L’orignal est une source de nourriture importante et la chasse à l’orignal constitue un élément majeur de la culture locale. Les peaux d’orignal sont tannées sur place de façon traditionnelle et transformées en cuir doux et souple avec lequel les artisans confectionnent des mitaines, des pantoufles, des mukluks, des vestes et des objets d’artisanat, souvent ornés de magnifiques motifs perlés. On utilise aussi d’autres parties de l’orignal. Le poil sert à fabriquer des touffes décoratives et les os des pattes, des outils pour écharner les peaux durant le tannage.
Le rat musqué est un aliment de base. Autrefois abondant, il représentait une importante source de revenu du piégeage. Les populations de rats musqués ont énormément diminué, largement en raison de l’assèchement des bassins perchés.
Situé au carrefour de quatre grandes voies migratoires en Amérique du Nord, le delta est un riche sanctuaire pour les oiseaux aquatiques, particulièrement pendant la migration au printemps et à l’automne. Chassés durant la migration, ces oiseaux sont un aliment très prisé. Traditionnellement, ils étaient salés et conservés pour l’hiver et leurs plumes et leur duvet servaient aux oreillers et aux courtepointes.
Le poisson est un aliment de base important. On trouve dans le delta vingt espèces de poissons, dont les plus consommées sont le doré jaune, la laquaiche et le grand brochet. Le poisson séché est un mets délicat traditionnel. On séchait jadis le poisson pour l’empêcher de se gâter. Le poisson était aussi un aliment important pour les attelages de chiens.

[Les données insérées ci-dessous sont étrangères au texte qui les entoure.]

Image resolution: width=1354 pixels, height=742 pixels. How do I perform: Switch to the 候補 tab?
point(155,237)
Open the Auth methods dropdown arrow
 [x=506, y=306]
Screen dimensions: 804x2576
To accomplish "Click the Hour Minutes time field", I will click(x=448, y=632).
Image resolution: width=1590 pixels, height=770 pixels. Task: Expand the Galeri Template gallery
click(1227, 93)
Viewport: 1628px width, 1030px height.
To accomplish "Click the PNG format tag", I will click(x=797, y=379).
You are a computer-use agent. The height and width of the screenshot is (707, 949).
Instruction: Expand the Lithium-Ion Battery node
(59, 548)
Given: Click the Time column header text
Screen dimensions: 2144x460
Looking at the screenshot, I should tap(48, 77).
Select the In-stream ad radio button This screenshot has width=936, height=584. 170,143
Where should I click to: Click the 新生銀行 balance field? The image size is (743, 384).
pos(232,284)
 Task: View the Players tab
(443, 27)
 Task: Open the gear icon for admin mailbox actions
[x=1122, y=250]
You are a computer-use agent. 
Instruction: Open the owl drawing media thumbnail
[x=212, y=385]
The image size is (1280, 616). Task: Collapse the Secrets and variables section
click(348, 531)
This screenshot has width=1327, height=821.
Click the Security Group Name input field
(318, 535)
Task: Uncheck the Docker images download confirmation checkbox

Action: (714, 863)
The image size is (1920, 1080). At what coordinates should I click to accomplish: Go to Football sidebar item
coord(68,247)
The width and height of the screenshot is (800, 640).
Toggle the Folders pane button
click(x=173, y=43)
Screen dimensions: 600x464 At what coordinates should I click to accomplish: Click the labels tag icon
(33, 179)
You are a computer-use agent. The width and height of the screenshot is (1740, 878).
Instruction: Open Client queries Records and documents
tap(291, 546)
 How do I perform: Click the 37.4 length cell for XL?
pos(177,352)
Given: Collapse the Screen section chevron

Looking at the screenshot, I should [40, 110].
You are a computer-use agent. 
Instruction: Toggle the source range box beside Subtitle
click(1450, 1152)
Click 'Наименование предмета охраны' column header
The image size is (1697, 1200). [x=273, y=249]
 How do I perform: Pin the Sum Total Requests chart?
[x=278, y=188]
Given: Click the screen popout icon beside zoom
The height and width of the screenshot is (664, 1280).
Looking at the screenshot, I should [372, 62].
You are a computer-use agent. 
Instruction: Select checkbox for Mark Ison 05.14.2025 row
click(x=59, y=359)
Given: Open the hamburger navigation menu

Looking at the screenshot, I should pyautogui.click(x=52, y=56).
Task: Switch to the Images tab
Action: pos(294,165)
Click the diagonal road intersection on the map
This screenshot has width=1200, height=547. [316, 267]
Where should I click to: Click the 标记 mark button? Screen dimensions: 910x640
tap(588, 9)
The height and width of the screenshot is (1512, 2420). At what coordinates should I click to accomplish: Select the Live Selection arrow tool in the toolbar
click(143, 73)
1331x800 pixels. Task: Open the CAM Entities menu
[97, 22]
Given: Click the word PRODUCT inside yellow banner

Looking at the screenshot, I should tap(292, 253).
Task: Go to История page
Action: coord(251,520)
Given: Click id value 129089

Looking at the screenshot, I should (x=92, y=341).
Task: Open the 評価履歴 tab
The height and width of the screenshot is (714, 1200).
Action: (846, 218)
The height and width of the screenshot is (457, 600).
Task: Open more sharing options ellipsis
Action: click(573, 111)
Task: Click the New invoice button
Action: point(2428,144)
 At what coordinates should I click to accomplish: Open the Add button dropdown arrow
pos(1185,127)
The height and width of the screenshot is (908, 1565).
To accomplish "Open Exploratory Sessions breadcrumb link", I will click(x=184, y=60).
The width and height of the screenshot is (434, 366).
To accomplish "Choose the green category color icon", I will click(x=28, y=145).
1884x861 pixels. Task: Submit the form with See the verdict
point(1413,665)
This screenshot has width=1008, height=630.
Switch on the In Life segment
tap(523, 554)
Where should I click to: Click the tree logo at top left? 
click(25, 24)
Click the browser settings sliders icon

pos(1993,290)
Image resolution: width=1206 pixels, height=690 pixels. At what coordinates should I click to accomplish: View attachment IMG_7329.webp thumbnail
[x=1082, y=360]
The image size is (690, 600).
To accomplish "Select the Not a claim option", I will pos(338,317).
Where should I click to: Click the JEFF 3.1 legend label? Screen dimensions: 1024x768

Le piégeage est une activité traditionnelle depuis longtemps dans le delta. Historiquement, le piégeage était la source principale de revenu et de commerce. Outre le castor et le rat musqué, on piégeait le vison, la martre, le lynx, le renard, la belette, le loup, le pékan et le carcajou. Le piégeage ne joue plus un rôle prédominant dans l’économie locale, mais il continue de fournir un revenu supplémentaire à tout un nombre de familles.
De nombreuses familles autochtones ont des cabines dans le delta. Celles-ci revêtent une importance culturelle, car elles permettent aux familles de conserver des liens étroits avec le territoire à des fins spirituelles et culturelles. On y tient souvent des réunions de famille pour faciliter le partage des traditions culturelles entre les générations.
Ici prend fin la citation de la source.